* _ACTIVITY_
Report each line of the entries that includes "agent" by copying it.

——

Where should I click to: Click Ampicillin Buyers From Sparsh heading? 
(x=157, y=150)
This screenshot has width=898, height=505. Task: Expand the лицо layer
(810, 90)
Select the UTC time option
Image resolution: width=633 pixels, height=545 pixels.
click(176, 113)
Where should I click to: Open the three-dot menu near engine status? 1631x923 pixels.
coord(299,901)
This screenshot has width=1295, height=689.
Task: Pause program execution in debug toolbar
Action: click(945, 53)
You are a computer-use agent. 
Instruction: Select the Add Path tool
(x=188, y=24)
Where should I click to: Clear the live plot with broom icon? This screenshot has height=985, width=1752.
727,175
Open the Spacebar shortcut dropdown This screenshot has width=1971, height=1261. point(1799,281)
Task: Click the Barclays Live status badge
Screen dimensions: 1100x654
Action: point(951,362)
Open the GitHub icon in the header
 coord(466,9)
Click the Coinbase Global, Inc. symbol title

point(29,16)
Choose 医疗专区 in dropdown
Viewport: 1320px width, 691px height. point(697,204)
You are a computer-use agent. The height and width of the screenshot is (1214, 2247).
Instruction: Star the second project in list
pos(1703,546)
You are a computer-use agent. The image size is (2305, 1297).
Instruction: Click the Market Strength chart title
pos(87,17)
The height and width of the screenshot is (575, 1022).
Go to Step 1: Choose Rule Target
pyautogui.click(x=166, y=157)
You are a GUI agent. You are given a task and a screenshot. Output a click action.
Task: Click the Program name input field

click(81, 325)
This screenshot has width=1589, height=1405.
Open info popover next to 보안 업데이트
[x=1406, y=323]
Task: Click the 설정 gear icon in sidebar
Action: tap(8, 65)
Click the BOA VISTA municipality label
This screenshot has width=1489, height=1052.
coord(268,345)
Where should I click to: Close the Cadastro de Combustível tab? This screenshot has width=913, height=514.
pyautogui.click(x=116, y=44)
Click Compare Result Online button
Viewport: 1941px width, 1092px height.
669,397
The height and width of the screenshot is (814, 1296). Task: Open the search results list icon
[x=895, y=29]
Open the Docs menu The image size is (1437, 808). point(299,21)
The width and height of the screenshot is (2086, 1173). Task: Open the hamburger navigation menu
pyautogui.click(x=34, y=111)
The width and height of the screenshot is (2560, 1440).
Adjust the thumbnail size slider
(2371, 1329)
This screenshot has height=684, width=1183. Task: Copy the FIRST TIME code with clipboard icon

——

* _ANSWER BOX_
You are a computer-use agent. 
You are a computer-use agent. The height and width of the screenshot is (1214, 2247).
You are a computer-use agent. The image size is (2305, 1297).
You are a GUI agent. You are given a task and a screenshot. Output a click action.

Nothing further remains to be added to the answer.